Thursday, August 04, 2016

ADAM SMITH IS INNOCENT OF MODERN LIBELS ON HIS MORAL REPUTATION

Tamara Burke posts  (5 August) in Stowe Reporter HERE 
Adam Smith’s “invisible hand” does not lead to equilibrium, but to chaos and extremes. What capitalism and the free market do extremely well is to provide solutions to human problems. What they do abysmally poorly is serve, or protect, the common good.
But it is the replacement of ethics with economics, with a focus on profitability as measured by the accumulation of wealth, that dehumanizes people, devalues resources and destabilizes society. Under Smith and Keynes, money is an end unto itself, instead of what it should be: a means.
People, not money, have intrinsic value. Likewise. natural resources, other sentient beings, the environment itself has value. Money holds value, but the only reason it has value is that we, as a society, have decided to give economics primacy over ethics based on a theory postulated over 250 years ago.

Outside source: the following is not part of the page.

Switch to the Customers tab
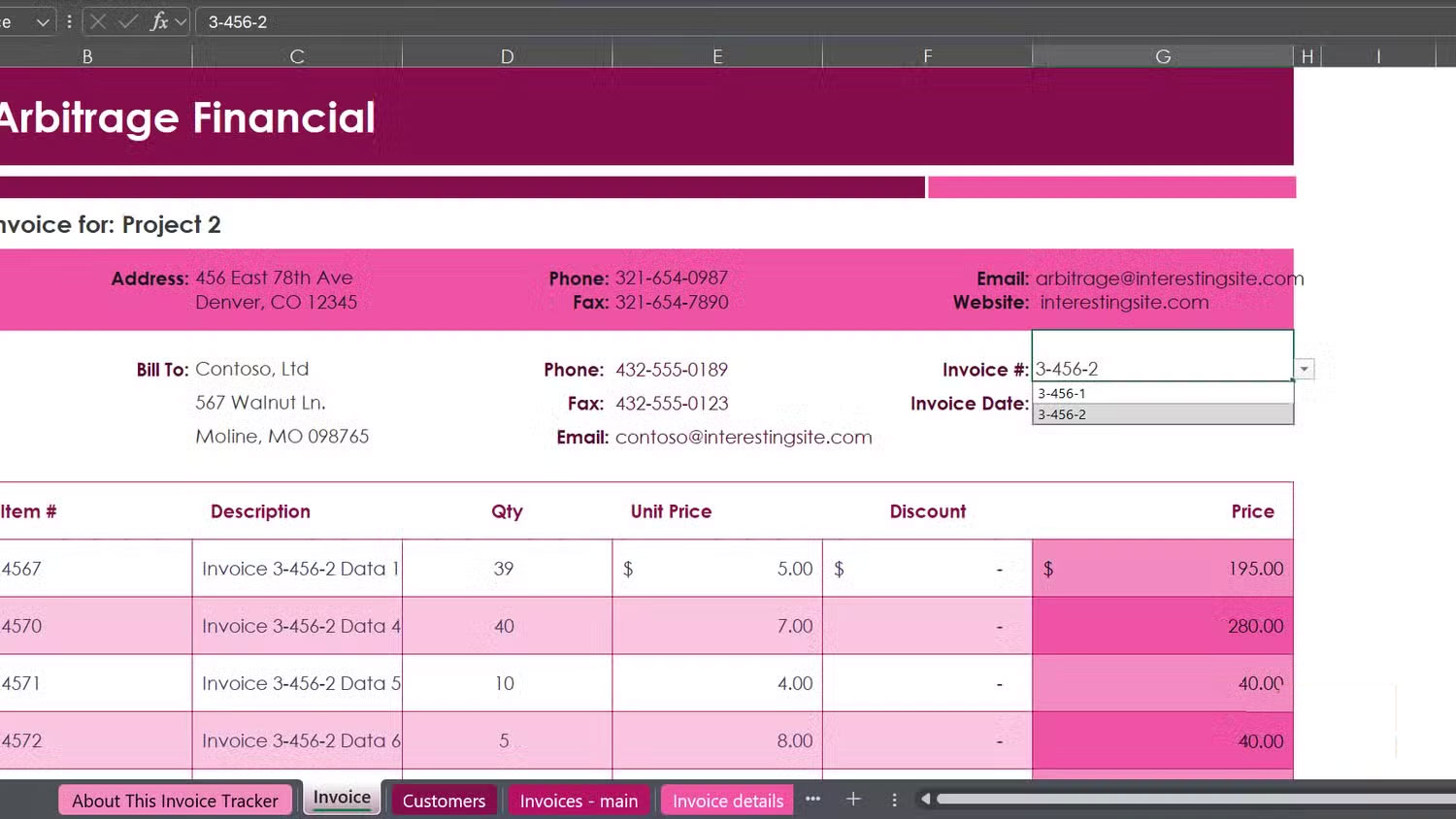This screenshot has width=1456, height=819. click(444, 800)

A theory its creator recognized stripped ethics from economic activity, creating a system that rewarded antisocial behavior and gave greater value to a paper artifice, the corporation, than to the humans it is supposed to serve.”
Comment
It appears that Tamara Burke suffers from poor economics teaching at Stirling which since Paul Samuelson’s 1948 publication of his highly successful (in marketing and money terms) Economics McGraw-Hill text book (19 editions to 2010 and 5 millions gross sales - plus the second-hand market -dominated first year world-wide economic’s courses (numerous translations too).
Samuelson single-handedly set off the falsehood that Adam Smith’s use of the ‘invisible hand’ rmetaphor referred to the ‘selfish’ motives of consumers and producers enhancing the ‘public’ good. 
This infamous error on Samuelson’s part captured the imagination of generations of innocent students who took economics classes throughout the 1960s to today’s generations.  A glance at how Lost Legacy has tracked this spurious nonsense since 2005 across all media and even the articles and scholarly papers of Nobel Prize Winners, plus nowadays everyday journalism in the media.
Money was never an “end in itself” in anything Adam Smith wrote in Wealth of Nations (1766), nor in his earlier book, Moral Sentiments (1759). I have no idea where this idea came from in Tamara’s reading - she clearly has not read either of Smith’s books anb neither, I suspect, did her economics lecturers at Sitrling. 
I too was taught in the 1960s from Samuelson’s Economics but grew out of its false claims while teaching/researching economics as a Professor years later. 
Setting aside modesty for a moment, I refer Tamara Burke to one of my own articles in which I highlight Paul Samuelson’s craven error: “Paul Samuelson and the Invention of the Modern Economic of the Invisible hand”,  2010. History of Economic Ideas”, Vol. xviii, part 3.
Adam Smith taught ‘over 250 years ago’ that the wealth of nations did not come from mere money (gold, silver and such) but from the real output of real goods and services consumed and produced by the population.

I do not speak for Keynes nor for modern economists. But I do insist in respect of Adam Smith that his ideas be treated as his authentic ideas and not the ill-informed babble of people who have never read his Works but expound factual nonsense to successive generations of innocent modern students and readers.